Sibelle et le retour des choses sérieuses
Chaque samedi, l’actualité lotoise vue par Philippe Mellet et surtout par ses chats.
Nouvelle étape dans le déconfinement : encore un peu de patience et nous pourrons, avec Sibelle, boire de nouveau un verre en terrasse, en centre-ville de Cahors, ou à l’ombre des platanes, sur la place de ce village où nous avons nos habitudes, sur la route de Gourdon. Le plaisir toutefois risque d’être de courte durée : ma chère protégée féline est en effet très préoccupée.
« Pas question de télécharger l’application Stop Covid ! Je tiens à mon indépendance, à ma liberté, je ne veux pas que les autorités aient accès à mes données. J’ai déjà assez de mal avec les puces, les vraies, pour ne pas accepter que mon smartphone en devienne une autre, qui m’espionne 24 heures sur 24… »

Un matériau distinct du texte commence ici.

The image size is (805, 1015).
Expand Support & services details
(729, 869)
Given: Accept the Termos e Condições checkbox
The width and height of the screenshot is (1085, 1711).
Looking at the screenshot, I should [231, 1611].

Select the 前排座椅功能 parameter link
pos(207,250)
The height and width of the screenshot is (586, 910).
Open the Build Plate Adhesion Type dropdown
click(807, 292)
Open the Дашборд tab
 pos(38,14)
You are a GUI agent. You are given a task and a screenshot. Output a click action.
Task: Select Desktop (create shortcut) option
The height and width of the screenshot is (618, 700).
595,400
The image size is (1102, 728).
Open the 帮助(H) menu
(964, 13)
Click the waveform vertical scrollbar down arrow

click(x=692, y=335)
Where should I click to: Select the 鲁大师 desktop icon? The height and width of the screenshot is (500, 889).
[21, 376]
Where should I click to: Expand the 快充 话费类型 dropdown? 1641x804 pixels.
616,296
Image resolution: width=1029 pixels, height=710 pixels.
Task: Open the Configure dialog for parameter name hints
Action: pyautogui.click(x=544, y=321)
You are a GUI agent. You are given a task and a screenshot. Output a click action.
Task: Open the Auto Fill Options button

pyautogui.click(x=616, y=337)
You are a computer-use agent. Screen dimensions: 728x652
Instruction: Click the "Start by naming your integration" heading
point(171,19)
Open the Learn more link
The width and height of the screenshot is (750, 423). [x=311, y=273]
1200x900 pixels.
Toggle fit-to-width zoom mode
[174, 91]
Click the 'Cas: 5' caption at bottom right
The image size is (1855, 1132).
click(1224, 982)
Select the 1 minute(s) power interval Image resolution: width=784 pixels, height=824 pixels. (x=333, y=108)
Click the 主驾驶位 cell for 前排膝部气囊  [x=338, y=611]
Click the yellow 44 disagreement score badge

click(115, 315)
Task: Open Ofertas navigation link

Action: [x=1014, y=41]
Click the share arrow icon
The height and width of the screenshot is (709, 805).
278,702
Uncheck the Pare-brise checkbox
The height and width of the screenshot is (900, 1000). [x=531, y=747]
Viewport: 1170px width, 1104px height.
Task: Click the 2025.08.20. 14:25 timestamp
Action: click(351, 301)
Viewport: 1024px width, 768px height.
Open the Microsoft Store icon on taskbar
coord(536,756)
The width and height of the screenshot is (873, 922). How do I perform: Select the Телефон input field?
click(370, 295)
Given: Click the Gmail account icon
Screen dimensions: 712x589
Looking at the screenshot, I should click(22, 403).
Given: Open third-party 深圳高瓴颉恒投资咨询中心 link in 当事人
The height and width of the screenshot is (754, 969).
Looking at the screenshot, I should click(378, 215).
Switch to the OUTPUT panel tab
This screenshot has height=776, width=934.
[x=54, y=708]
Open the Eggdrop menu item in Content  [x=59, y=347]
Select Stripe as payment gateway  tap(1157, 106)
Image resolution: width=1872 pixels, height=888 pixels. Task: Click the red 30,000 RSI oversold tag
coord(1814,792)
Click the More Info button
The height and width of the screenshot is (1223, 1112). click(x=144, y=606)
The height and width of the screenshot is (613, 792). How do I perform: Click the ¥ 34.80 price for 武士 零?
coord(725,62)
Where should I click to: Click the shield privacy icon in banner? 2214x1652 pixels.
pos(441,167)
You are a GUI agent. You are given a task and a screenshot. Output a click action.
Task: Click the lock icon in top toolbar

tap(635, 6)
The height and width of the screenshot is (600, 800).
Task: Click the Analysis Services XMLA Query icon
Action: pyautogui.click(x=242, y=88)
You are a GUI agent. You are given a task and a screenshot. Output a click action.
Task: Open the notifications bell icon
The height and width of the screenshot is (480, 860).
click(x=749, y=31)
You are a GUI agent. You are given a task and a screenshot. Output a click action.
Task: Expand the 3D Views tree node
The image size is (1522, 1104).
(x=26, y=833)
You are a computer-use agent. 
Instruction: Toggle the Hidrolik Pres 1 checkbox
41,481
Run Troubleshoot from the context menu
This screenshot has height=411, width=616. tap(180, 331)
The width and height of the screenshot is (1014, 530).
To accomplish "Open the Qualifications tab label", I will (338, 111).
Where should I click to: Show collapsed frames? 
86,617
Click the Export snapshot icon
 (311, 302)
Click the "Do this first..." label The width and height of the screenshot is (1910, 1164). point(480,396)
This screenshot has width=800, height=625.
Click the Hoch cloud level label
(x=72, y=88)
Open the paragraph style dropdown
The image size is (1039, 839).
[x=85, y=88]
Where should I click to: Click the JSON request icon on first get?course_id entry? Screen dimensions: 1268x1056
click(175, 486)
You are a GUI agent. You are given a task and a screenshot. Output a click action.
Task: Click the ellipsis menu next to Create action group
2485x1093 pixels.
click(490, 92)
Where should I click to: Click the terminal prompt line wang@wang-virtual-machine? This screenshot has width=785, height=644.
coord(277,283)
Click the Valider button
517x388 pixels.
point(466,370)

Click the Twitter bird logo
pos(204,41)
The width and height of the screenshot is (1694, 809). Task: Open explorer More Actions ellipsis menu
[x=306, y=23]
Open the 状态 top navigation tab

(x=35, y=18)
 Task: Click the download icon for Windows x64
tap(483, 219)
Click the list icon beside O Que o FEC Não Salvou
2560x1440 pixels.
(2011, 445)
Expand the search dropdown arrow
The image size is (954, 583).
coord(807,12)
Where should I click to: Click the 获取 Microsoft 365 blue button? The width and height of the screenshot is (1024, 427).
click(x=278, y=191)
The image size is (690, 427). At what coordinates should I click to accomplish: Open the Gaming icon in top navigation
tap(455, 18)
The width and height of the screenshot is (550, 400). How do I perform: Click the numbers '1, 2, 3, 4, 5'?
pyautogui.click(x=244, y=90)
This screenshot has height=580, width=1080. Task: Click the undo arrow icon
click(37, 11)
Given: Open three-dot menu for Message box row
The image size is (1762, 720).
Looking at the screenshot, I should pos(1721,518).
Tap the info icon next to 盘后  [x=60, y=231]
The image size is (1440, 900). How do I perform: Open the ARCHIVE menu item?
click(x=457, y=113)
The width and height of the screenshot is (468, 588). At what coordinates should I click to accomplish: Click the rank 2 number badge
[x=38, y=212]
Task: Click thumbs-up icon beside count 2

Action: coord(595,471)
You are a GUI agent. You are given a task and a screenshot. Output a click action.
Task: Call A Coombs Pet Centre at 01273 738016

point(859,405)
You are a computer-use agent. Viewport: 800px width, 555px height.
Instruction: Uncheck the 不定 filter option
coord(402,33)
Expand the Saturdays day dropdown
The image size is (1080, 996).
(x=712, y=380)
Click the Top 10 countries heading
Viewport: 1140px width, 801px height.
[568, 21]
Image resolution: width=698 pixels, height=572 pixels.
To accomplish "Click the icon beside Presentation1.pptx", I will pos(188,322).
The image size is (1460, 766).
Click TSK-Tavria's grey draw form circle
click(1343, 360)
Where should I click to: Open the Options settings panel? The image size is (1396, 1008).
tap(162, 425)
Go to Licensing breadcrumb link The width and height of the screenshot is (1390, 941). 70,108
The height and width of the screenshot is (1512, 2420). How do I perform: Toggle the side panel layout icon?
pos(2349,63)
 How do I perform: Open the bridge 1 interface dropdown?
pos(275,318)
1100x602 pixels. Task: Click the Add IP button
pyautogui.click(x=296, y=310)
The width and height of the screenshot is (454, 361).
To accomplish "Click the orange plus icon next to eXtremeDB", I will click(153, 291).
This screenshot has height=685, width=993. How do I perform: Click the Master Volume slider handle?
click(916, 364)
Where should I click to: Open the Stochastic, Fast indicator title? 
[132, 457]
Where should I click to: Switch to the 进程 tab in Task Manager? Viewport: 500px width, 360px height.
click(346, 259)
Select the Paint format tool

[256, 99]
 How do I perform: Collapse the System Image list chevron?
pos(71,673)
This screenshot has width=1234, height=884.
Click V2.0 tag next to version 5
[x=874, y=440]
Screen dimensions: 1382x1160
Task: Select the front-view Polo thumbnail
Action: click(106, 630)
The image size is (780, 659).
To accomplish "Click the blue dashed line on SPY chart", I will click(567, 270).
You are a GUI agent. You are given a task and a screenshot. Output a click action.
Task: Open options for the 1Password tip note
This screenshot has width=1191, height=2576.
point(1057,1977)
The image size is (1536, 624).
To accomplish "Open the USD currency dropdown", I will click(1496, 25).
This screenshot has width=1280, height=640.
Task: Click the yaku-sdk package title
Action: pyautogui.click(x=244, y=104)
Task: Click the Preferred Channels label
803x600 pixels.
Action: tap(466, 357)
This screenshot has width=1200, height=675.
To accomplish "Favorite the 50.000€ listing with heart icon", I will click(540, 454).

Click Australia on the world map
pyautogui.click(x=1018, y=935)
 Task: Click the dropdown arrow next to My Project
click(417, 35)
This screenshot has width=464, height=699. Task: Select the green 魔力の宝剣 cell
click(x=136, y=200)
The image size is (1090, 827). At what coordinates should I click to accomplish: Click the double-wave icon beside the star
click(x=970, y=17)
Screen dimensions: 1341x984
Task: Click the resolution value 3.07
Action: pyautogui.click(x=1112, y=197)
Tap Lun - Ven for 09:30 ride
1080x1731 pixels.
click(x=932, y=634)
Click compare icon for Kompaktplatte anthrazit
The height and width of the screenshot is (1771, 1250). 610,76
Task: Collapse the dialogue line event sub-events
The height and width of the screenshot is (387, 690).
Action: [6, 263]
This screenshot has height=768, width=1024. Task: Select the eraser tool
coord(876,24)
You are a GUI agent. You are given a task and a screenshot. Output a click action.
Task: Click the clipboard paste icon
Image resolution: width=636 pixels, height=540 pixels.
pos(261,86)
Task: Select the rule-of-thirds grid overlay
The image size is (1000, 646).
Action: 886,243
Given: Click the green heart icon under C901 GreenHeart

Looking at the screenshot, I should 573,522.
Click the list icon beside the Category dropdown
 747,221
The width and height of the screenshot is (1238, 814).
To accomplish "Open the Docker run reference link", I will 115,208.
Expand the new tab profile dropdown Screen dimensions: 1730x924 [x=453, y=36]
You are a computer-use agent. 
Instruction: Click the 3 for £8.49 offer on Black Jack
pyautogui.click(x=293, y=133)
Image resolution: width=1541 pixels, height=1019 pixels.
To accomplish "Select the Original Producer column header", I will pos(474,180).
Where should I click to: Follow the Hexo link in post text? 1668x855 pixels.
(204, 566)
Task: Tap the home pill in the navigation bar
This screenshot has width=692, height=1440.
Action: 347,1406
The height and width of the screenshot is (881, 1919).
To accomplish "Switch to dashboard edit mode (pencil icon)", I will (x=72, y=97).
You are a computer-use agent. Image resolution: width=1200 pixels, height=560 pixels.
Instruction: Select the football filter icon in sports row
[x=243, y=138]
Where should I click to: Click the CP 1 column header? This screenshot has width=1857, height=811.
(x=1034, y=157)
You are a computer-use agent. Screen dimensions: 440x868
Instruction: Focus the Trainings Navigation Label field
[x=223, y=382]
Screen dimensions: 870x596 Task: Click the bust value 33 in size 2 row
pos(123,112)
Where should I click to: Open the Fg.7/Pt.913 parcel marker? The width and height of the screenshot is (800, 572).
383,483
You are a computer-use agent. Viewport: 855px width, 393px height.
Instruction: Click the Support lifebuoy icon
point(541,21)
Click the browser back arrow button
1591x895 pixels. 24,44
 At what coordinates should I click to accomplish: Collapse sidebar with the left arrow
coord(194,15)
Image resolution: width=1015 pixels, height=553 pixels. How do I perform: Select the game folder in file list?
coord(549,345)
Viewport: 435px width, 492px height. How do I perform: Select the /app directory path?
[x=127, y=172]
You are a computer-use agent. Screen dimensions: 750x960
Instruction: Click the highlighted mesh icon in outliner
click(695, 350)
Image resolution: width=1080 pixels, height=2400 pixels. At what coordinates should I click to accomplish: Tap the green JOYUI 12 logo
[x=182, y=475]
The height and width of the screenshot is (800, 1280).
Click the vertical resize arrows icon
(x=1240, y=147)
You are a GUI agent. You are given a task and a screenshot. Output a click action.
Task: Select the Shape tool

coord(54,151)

J’ai essayé de lui expliquer que sans être un spécialiste, je trouvais ses craintes un peu exagérées. Primo, mais vous imaginez que ce premier argument fut vite balayé d’un revers de patte, j’ai indiqué à ma tigresse domestique que les chats, a priori, n’étaient pas concernés (ni par la maladie, ni par cette application). Secundo, j’ai suggéré que le gouvernement, dans notre pays comme ailleurs, disposait sans doute de bien d’autres moyens pour nous « surveiller » si telle était son intention. Tertio, j’ai avancé que si cet outil pouvait, le cas échéant, prévenir des contaminations et d’éventuelles complications sévères, l’affaire méritait mieux qu’une réaction épidermique. Quarto, et cette fois j’ai insisté en prenant une voix plus grave, j’ai rétorqué à ma rebelle mais fidèle féline que de toute façon, nos données, elles sont déjà quotidiennement enregistrées, localisées, analysées et revendues par les géants du web. Qui n’ignorent rien de nos contacts sur les réseaux sociaux, des sites que nous consultons, des images que nous téléchargeons.
« Par quel hasard crois-tu que depuis que j’ai fêté mes 50 ans, je reçois quotidiennement des courriels publicitaires personnalisés m’invitant à utiliser le shampooing Trucmuche qui prévient la chute des cheveux, à investir dans une salle de douche sécurisée au lieu de risquer de mourir noyé dans ma baignoire, à installer pour une somme modique (comportant quand même au moins quatre chiffres) un monte-escalier ? Par quel miracle, sur Facebook, les pubs sponsorisées correspondent à des produits ou des marques dont j’ai consulté les sites quelques heures plus tôt ? Idem pour les bannières de la page d’accueil de mon fournisseur d’accès? Quitte à être surveillé, pisté, espionné, n’est-il pas préférable de l’être pour une bonne cause et par un gouvernement d’un pays toujours démocratique et lui-même encadré par des contre-pouvoirs que par une société privée ? Je dis ça, je dis rien. Je m’interroge… »
Mes arguments n’ont eu aucun effet sur Sibelle, trop heureuse d’enfiler son costume d’empêcheuse de penser en rond qui a fait d’elle l’égérie des matous du quartier ! Et d’ailleurs, d’autres sujets la passionnent. Signe que nous sortons du tunnel, la politique, la vraie, effectue son grand retour. Les maires et leurs adjoints qui n’ont eu besoin que d’un tour en mars ont enfin été installés et posent dans la presse, banderoles tricolores ceintes, sur les perrons des hôtels de ville, avant d’entamer enfin le plus noble des mandats (comme le répètent souvent d’ailleurs ceux qui ont vite fait d’en collectionner d’autres). Et l’on se prépare, ailleurs, au second tour fixé fin juin. Là, je partage plutôt l’avis étonné de ma protégée : « Bizarre que le conseil constitutionnel ne trouve rien à redire à cette campagne où l’on va devoir avancer masqué pour convaincre les électeurs, sans pouvoir tenir vraiment meeting, et sans ce qui fait le sel, que dis-je, la noblesse et le charme d’une bataille électorale : la distribution des poignées de main ! »
Un ultime indice, enfin, qu’a repéré cette sacrée Sibelle : preuve que la vie reprend doucement mais sûrement son cours normal, à Marseille, les tournages du feuilleton « Plus belle la vie » ont repris. « On ignore encore si les scénaristes ont imaginé qu’un nouveau personnage y tienne désormais un rôle clé : l’entraîneur de l’OM André Villas-Boas dit AVB ou le professeur Raoult, par exemple… » persifle ma tigresse, décidément en forme.